##### DATASET EXCERPTS #####
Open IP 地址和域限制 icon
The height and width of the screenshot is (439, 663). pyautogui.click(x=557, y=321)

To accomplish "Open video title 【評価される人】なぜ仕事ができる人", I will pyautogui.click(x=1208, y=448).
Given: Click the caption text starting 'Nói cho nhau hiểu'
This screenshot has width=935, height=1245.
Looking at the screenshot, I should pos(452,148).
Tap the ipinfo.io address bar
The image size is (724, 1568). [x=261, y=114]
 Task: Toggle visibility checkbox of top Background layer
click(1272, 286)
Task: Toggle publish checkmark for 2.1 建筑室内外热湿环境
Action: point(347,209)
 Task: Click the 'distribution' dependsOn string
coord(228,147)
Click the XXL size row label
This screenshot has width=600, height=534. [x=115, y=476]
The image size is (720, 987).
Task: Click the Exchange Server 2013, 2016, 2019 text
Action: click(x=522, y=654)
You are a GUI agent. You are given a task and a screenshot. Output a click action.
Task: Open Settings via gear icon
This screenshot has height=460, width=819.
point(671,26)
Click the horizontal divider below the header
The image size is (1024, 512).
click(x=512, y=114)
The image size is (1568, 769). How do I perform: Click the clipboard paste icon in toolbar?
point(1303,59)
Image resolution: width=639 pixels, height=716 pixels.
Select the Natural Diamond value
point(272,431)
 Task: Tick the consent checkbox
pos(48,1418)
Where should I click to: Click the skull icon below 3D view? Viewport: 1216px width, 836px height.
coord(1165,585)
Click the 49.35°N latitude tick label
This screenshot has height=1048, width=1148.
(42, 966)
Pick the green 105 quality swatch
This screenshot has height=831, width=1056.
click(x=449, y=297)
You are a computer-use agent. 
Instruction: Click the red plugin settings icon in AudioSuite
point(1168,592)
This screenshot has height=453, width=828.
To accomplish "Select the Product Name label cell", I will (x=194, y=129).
#####
Transcribe the data above in full, keeping every word as it is.

SOLUTION TO THIS EXERCISE:
Open IP 地址和域限制 icon
The height and width of the screenshot is (439, 663). pyautogui.click(x=557, y=321)

To accomplish "Open video title 【評価される人】なぜ仕事ができる人", I will pyautogui.click(x=1208, y=448).
Given: Click the caption text starting 'Nói cho nhau hiểu'
This screenshot has width=935, height=1245.
Looking at the screenshot, I should pos(452,148).
Tap the ipinfo.io address bar
The image size is (724, 1568). [x=261, y=114]
 Task: Toggle visibility checkbox of top Background layer
click(1272, 286)
Task: Toggle publish checkmark for 2.1 建筑室内外热湿环境
Action: point(347,209)
 Task: Click the 'distribution' dependsOn string
coord(228,147)
Click the XXL size row label
This screenshot has width=600, height=534. [x=115, y=476]
The image size is (720, 987).
Task: Click the Exchange Server 2013, 2016, 2019 text
Action: click(x=522, y=654)
You are a GUI agent. You are given a task and a screenshot. Output a click action.
Task: Open Settings via gear icon
This screenshot has height=460, width=819.
point(671,26)
Click the horizontal divider below the header
The image size is (1024, 512).
click(x=512, y=114)
The image size is (1568, 769). How do I perform: Click the clipboard paste icon in toolbar?
point(1303,59)
Image resolution: width=639 pixels, height=716 pixels.
Select the Natural Diamond value
point(272,431)
 Task: Tick the consent checkbox
pos(48,1418)
Where should I click to: Click the skull icon below 3D view? Viewport: 1216px width, 836px height.
coord(1165,585)
Click the 49.35°N latitude tick label
This screenshot has height=1048, width=1148.
(42, 966)
Pick the green 105 quality swatch
This screenshot has height=831, width=1056.
click(x=449, y=297)
You are a computer-use agent. 
Instruction: Click the red plugin settings icon in AudioSuite
point(1168,592)
This screenshot has height=453, width=828.
To accomplish "Select the Product Name label cell", I will (x=194, y=129).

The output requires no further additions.